- 2010 Gaza clashes: Part of the Israeli–Palestinian conflict and the Gaza–Israel conflict
| Date | 26–27 March 2010 |
| Location | Gaza Strip, Palestine |
| Result | Israeli withdrawal from Gaza |

Belligerents
- Israel: Palestine Hamas; Palestinian Islamic Jihad; Jaljalat; ;

Commanders and leaders
- Benjamin Netanyahu Ehud Barak Maj. Eliraz Peretz X: Ismail Haniyeh Mohammed Deif

Units involved
- Israel Defense Forces Golani Brigade; ;: Al-Qassam Brigades Al-Quds Brigades

Strength
- Unknown: Unknown

Casualties and losses
- 2 soldiers killed 3 soldiers wounded: 3 fighters killed 2 fighters wounded

= March 2010 Gaza–Israel clashes =

The 2010 Gaza clashes were military clashes in the Gaza Strip between Israeli forces and Palestinian armed groups that occurred in March 2010.

== Background ==

Tensions between Israel and Hamas ran high after the Gaza War, although fighting ended after a cease-fire was signed. No serious armed incidents had taken place before these clashes. However, tensions ran high, especially with the Mossad suspected of assassinating Hamas commander Mahmoud al-Mabhouh in Dubai, and a rocket launched from Gaza killing a Thai farm worker working an Israeli field. The Israeli naval blockade of Gaza was also still in place, while rockets continued to be fired at Israeli cities and towns.

== Clashes ==

The fighting began on March 26, 2010, when a team of soldiers from the Israel Defense Forces (IDF) entered the Gaza Strip. The soldiers were from the elite Golani Brigade, and had entered after several men placing what appeared to be explosives on the border fence. Gunmen then attacked the soldiers with mortars and gunfire, as well as an explosive device. Two Israeli soldiers, Major Eliraz Peretz of Eli, and Staff Sergeant Ilan Sviatkovsky of Rishon LeZion, were killed when a grenade on a soldier's vest was hit and exploded. Israeli soldiers returned fire and killed two militants. Another IDF unit also fired on a separate group of militants planting explosives along the border, wounding two. On March 27, Israeli troops backed by tanks, armored vehicles, helicopters, and mortars entered Gaza in retaliation and clashed with Palestinian fighters. According to Palestinian sources, five Israeli tanks and two armored bulldozers entered Gaza and fired shells at targets near Khan Younis before withdrawing. An Israeli spokesperson confirmed that Israeli bulldozers were used to flatten infrastructure used by terrorists. One Palestinian gunman was killed in an Israeli airstrike during the fighting. According to Palestinian medical sources, a Palestinian civilian was also killed and twelve more wounded.

== Aftermath ==

The Palestinian armed groups Hamas, Islamic Jihad Movement in Palestine, and Jaljalat, claimed to have been involved in the fighting. Israeli Prime Minister Benjamin Netanyahu expressed condolences to the families of the dead and the wounded, while a Hamas spokesperson claimed the deaths of the two soldiers as revenge for Mahmoud al-Mabhouh.
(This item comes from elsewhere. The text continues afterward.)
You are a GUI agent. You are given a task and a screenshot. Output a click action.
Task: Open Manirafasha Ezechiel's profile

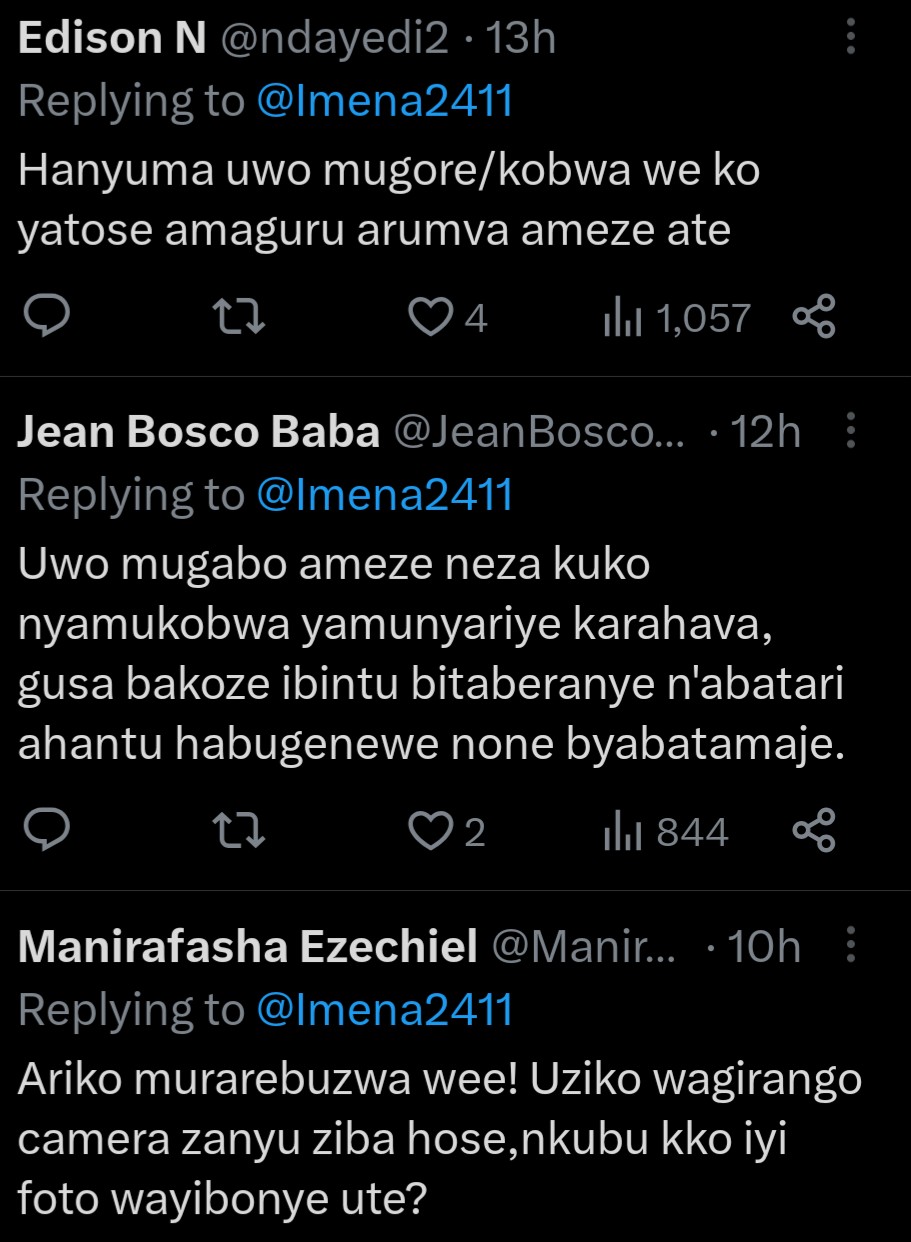point(248,947)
The IDF took note that both the soldiers killed during the hostilities died when a single hand grenade carried in one of the soldiers' vests was hit and exploded as a result. Israeli engineers subsequently developed an upgraded version of the M26 grenade, designed not to explode when struck by a bullet.

France expressed concern of the clashes and released a statement stating, "France firmly condemns the attacks which cost the life today of two Israeli soldiers at the frontier of the Gaza Strip." The Foreign Ministry also expressed regret for the continuous deaths in the Israeli–Palestinian conflict.